The event began with a rally where women in attendance were encouraged and empowered to vote, support progressive solutions to issues facing women, and run for office. Among the speakers were notable community leaders and elected officials, including women of color.
Dulce Garcia, a local immigration lawyer and DACA recipient, spoke to the audience about how current current immigration policy is a human rights issue and called on women to participate for those who cannot make their voices heard.
“Even after 30 years, of being in this country, being an American, contributing to the economy through my labor, being a job creator, and being a business owner, I still do not have the right to vote and I cannot run for office,” Garcia stated. “So I am calling on you to run for office and to have your vote served because I cannot do that.”
Georgette Gomez, who won a seat on San Diego’s CIty Council in 2016, addressed the barriers that have been broken by women in politics in the last couple of years.
“Because of you I was elected into City Council as the first queer Chicana to be voted into office in the City of San Diego and now I am the chairwoman for our public transportation system,” Gomez expressed. “We are breaking boundaries and making history as we stand next to each other.”
State Assemblywoman Shirley Weber thanked women of color for consistently standing up to regressive leaders through their vote. She extended a special thank you to the black women of Alabama, who were instrumental in defeating Roy Moore, a Republican accused of sexually harassing underage girls, in that state’s Senate seat race this past November.
Out on the march, many were sympathetic with issues affecting women of color.
Mejgan Afshan, public affairs and policy coordinator for the Council on American-Islamic Relations, was in attendance with members of her organization. She expressed that while her group was present to welcome refugees and immigrants, they would like to get more people involved in addressing issues affecting Muslim women and minority groups.
“Because there are so many issues that are intersectional, it is literally limitless how many things are affecting Muslim women, whether it be voting, labor rights, immigration issues, or the Muslim ban,” Afshan said. “We are in solidarity with our brothers and sisters, whether it be border issues or DACA, Muslim women stand with our brothers and sisters suffering because of the negative rhetoric implemented by this administration.”
Julia Rodriguez attended the rally in support of her Puerto Rican sisters.
“There are women who have to raise a family on their own and work but it is so much more difficult because there is still no power on many parts of the island,” Julia said. “I want people to know that women in Puerto Rico, who are American citizens, can’t have a normal life anymore and nobody in the government is helping them.”
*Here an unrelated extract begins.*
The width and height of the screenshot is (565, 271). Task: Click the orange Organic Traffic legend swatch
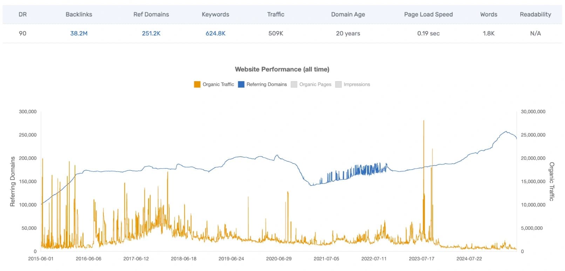point(197,84)
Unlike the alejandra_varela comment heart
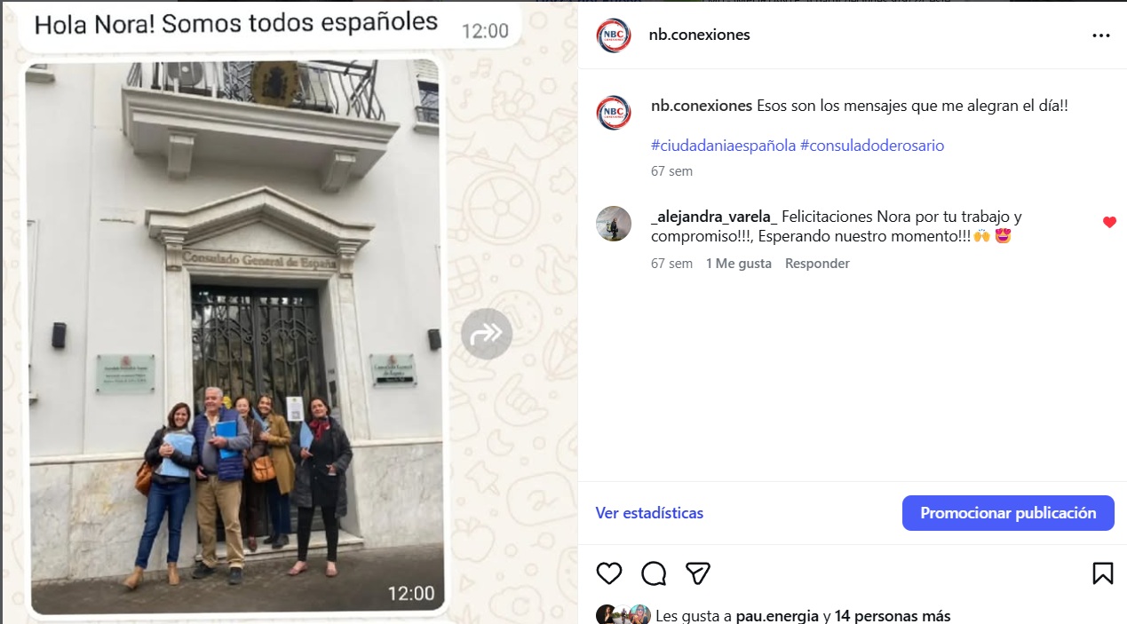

Melissa Ayala attended the march with a group of her friends. While she jokingly expressed that being part of a movement that would get under the president’s skin was a motivator, she earnestly supports movements such as Black Lives Matter, environmental conservation, the passing of a clean Dream Act, among many others.
“I am hopeful for us here now but there is a lot of work to be done; so like, stay woke,” Ayala expressed.
According to an estimate from San Diego Police Chief Shelley Zimmerman, 37,000 people gathered at the County Administration Building to rally and march through the streets of downtown San Diego.